Copy every line from the one containing "benjamin.bardiaux@pasteur.fr (196, 2023)" through the last line of the records below, both included, and nothing else.

Collected data entries:
—————

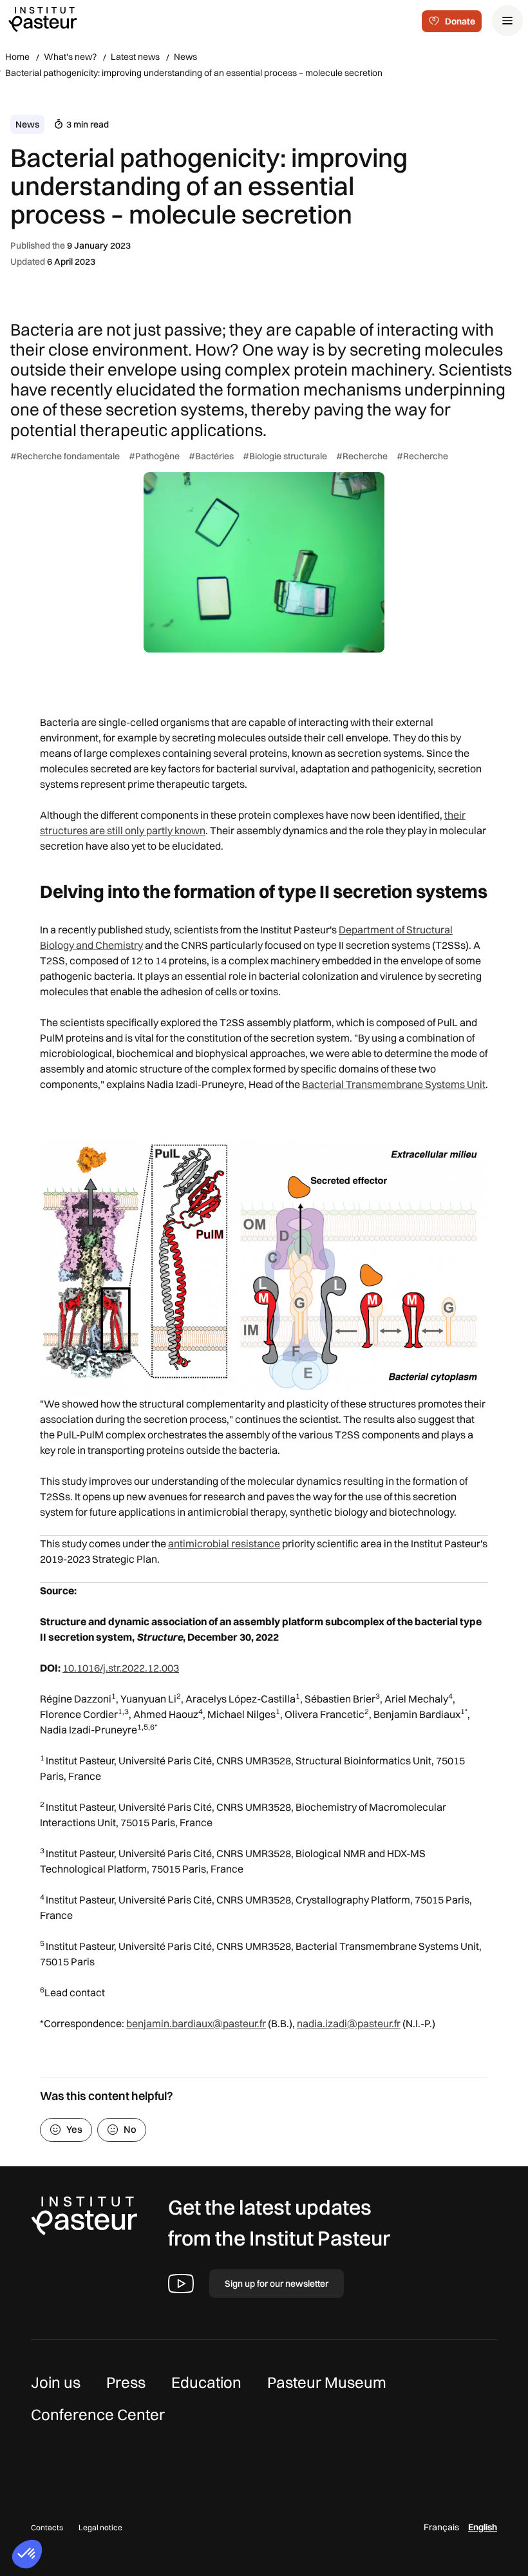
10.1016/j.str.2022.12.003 (120, 1667)
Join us (55, 2382)
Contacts (47, 2527)
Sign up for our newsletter (276, 2283)
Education (206, 2382)
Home (17, 56)
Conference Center (98, 2414)
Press (126, 2382)
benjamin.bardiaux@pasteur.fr (196, 2023)
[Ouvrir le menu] (507, 20)
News (185, 56)
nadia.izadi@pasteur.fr (349, 2023)
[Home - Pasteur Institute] (42, 18)
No (130, 2129)
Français (441, 2527)
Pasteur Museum (326, 2382)
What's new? (70, 56)
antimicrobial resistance (224, 1543)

—————

Result of the exercise:
benjamin.bardiaux@pasteur.fr (196, 2023)
[Ouvrir le menu] (507, 20)
News (185, 56)
nadia.izadi@pasteur.fr (349, 2023)
[Home - Pasteur Institute] (42, 18)
No (130, 2129)
Français (441, 2527)
Pasteur Museum (326, 2382)
What's new? (70, 56)
antimicrobial resistance (224, 1543)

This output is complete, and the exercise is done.